HIPERMUTABILITY AND THE EVOLUTION OF SMALL COLONY VARIANTS IN Pseudomonas aerginosa BIOFILMS.

SMANIA AM

Paraná

Simposio; LIV Reunión Anual de la Sociedad Argentina de Bioquímica y Biología Molecular; 2018

During chronic lung infections in cystic fibrosis (CF) patients Pseudomonas aeruginosa (PA) grows as biofilm communities, where it undergoes extensive evolutionary diversification. Among the biofilm-adapted specialists, small colony variants (SCVs) are frequently observed, which may associate with worse patient prognosis. SCVs show a great instability when grown outside biofilms, thus revealing the ability to switch between phenotypes. We?ve previously described that hypermutator Mismatch Repair System (MRS)-deficient strains of PA show an increased phenotypic diversification, particularly in biofilms.
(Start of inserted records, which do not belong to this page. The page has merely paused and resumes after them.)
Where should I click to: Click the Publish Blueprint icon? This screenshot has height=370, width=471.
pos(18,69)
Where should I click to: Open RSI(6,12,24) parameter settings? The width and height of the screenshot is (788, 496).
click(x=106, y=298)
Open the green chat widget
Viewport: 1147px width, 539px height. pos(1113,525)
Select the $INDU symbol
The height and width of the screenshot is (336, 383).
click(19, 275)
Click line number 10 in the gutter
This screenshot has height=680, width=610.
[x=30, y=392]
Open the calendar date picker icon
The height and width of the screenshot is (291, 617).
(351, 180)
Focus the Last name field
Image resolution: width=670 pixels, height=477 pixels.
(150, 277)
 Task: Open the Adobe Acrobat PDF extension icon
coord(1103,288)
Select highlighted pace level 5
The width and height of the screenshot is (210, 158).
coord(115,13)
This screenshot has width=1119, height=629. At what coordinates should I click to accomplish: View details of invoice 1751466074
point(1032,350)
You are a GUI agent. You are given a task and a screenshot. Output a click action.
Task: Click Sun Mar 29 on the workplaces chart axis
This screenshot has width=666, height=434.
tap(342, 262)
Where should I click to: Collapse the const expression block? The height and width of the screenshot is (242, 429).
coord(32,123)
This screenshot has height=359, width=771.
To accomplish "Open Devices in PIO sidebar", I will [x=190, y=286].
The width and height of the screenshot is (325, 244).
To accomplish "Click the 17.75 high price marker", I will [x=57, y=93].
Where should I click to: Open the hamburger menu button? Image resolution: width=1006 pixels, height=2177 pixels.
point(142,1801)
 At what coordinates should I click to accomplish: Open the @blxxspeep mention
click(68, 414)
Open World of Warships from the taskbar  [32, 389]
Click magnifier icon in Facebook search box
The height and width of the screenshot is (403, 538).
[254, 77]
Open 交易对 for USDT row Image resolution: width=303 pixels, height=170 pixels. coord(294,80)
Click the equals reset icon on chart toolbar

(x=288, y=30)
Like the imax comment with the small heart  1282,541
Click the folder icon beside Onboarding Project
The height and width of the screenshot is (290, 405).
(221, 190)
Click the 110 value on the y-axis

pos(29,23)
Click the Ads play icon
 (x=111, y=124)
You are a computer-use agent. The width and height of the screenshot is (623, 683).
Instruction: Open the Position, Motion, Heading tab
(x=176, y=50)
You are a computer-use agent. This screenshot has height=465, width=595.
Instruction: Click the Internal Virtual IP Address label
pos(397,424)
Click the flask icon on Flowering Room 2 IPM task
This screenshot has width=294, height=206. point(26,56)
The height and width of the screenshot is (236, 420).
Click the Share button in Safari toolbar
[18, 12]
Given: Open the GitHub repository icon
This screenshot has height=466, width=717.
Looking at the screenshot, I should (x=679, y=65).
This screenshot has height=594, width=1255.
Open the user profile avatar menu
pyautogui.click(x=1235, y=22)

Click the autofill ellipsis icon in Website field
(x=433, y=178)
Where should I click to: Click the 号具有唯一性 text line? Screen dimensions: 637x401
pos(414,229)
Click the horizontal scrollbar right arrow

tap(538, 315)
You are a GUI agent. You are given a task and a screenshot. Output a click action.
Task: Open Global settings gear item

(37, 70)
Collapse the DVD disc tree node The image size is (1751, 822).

In this work, we explored the adaptive potential of PA and the role of hypermutability in SCV phenotypic switching by carrying out experimental evolution assays and comparative genomics. Compensatory mutations clustered in pathways related to the synthesis/degradation of the second messenger c-di-GMP in both, wt and mutS hypermutator lines and this parallelism suggests that they evolved through convergent pathways. However, we found that the adaptive potential of hypermutators was notably higher, enabling them to bypass genetic constraints imposed on the successive phenotypic switching. We propose that the limits imposed by the continual SCV bimodal switching are relieved by the existence of multiple loci contributing to control the levels of c-di-GMP, with an enhanced access to these loci enabled by the increased mutation rate. Our results have implications for hypermutator management in clinical settings and may help to better understand the high prevalence of PA isolates exhibiting a hypermutable phenotype in CF chronic pulmonary infections.